There is another batch of work that I want to touch on here - shadows. I plan to talk about how shadows actually work later in this series, since it's an interesting topic, but for now the important thing to remember is that shadows are similar to reflections - each light that casts a shadow needs to render an image of the scene from its point of view. This time there are not nearly so many possible fudges - to correctly calculate shadows, each light needs that image.
I'm only talking about in-game calculated lights here. Historically some lights were calculated by pre-rendering all the information needed before the game runs, and so the shadows and lighting would be "baked" into the level - fixed and unable to change or react dynamically. This technique isn't so common in modern games and is obviously impossible with moving light sources, or lights that can be shot out.
The most obvious and certainly the most significant shadowing light is the sun (or the moon when at night). Since the sun is so large, it will typically have 3-5 images rendered for it, instead of just the 1 you might need for a headlight or a torch.
Unfortunately this is one case where Watch Dogs does not serve as a great illustration since their shadowing is fairly complex and I believe it's optimised specifically for the case of shadowing within the city - instead I'm going to briefly switch over to Far Cry 4 and look at the shadowing in a captured frame there.

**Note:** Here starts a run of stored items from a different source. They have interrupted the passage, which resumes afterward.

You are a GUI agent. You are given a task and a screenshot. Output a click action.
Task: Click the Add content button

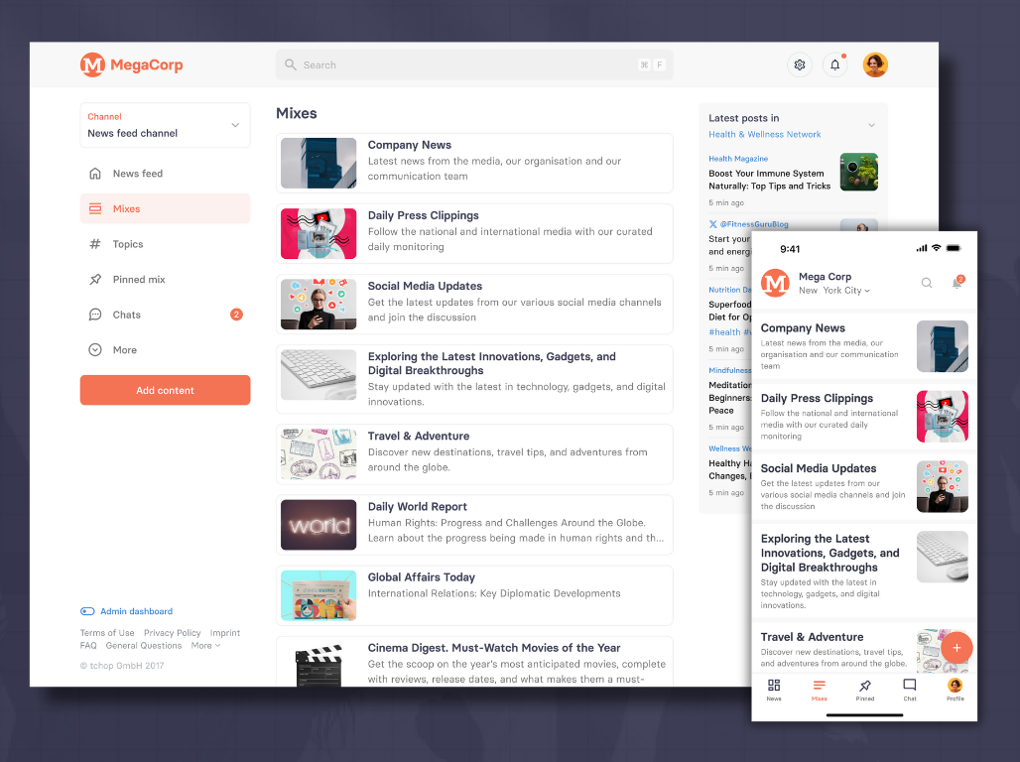click(x=165, y=390)
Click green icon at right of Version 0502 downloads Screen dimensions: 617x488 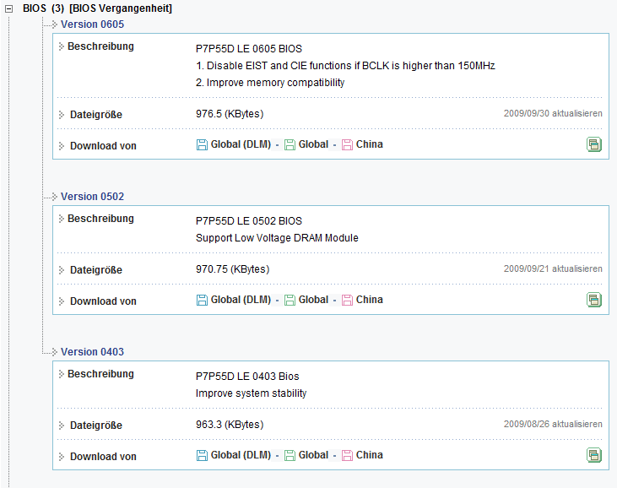[594, 300]
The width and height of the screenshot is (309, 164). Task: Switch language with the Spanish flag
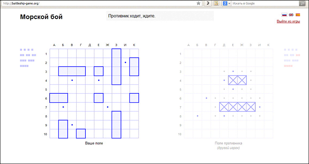[298, 15]
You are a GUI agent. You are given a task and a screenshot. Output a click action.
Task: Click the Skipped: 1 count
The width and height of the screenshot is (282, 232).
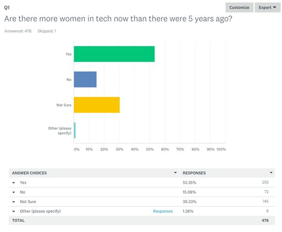pos(47,31)
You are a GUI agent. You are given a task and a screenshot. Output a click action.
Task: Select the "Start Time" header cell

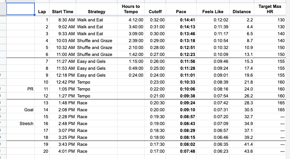[x=62, y=12]
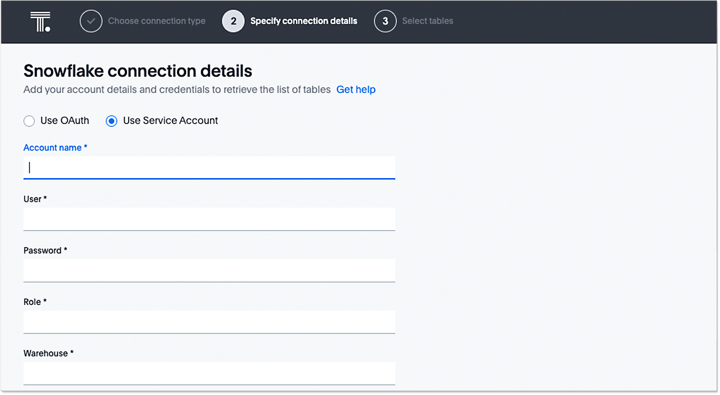Select the Specify connection details step label

pos(303,21)
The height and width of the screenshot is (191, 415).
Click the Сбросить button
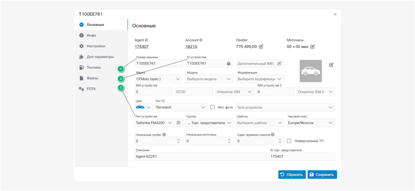click(x=292, y=174)
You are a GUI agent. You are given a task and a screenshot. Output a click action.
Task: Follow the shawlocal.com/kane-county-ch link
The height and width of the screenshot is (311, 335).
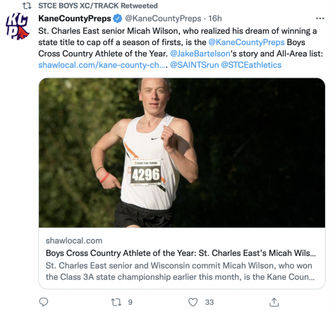coord(102,65)
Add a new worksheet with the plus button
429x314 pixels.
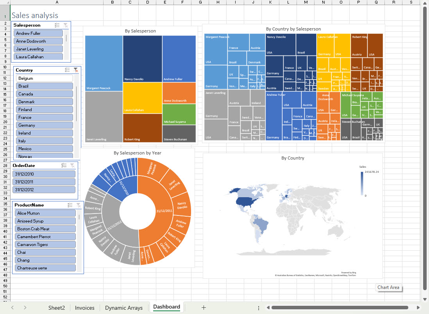pos(204,308)
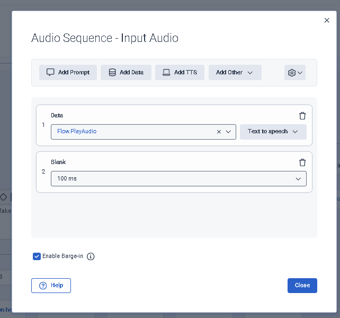The width and height of the screenshot is (340, 318).
Task: Click the Add Prompt speech bubble icon
Action: [x=50, y=73]
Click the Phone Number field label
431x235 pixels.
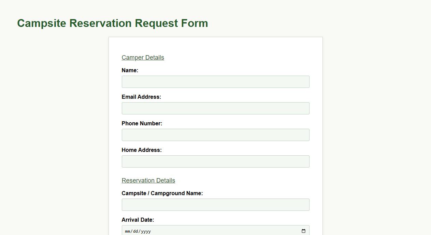pyautogui.click(x=142, y=123)
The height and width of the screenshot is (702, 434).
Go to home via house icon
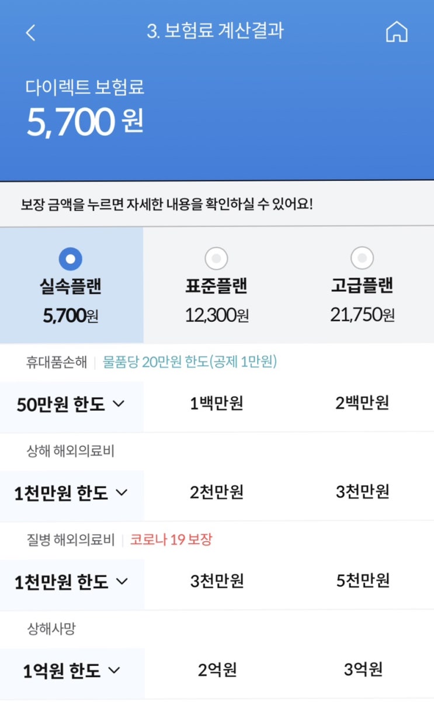(397, 32)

Here's the Far Cry 4 scene that I'm hopping over to, just for reference
Here are the shadowing information images for that scene - each of these requires a whole new render of the scene.
The result of this is that if you want to add shadow casting to a light you are going to have to render the scene once again. Some of the approximations we saw in the reflections can still apply, but far fewer. You can skip small or distant objects, but bear in mind that it means those objects will appear not to have a shadow. You can render the image quite small, but then the shadows will be blobby and low-detailed. You usually cannot use a very simplified version of the object since then the object will appear to cast shadows on itself, or there will be gaps of light in between the object and its shadow.
Another implication that is easy to overlook is the necessity for a shadowing image per-light. In many cases you can get away with simplifying the lights by joining them together - in Watch Dogs this happens for the headlights on cars.
When both headlights are on, only one light is drawn but with a special shape to make it look like two beams. If the headlights have shadows then this is no longer so easily possible, and it will be more obvious if you walk in front of a car that the light is coming from somewhere in between the headlights. Perhaps you have to split the headlights up - now not only do you have the extra cost of the shadows, but on top you have extra lights to draw.
The main thing that I want to emphasise is that in all that I've talked about there are trade-offs. It's perfectly possible to eliminate many of these approximations, but you have to be willing to spend the budget on it - and that means sacrificing elsewhere. Each game developer has to decide what are the important things to concentrate on for their game, and what they think will be most impressive or least annoying for the player.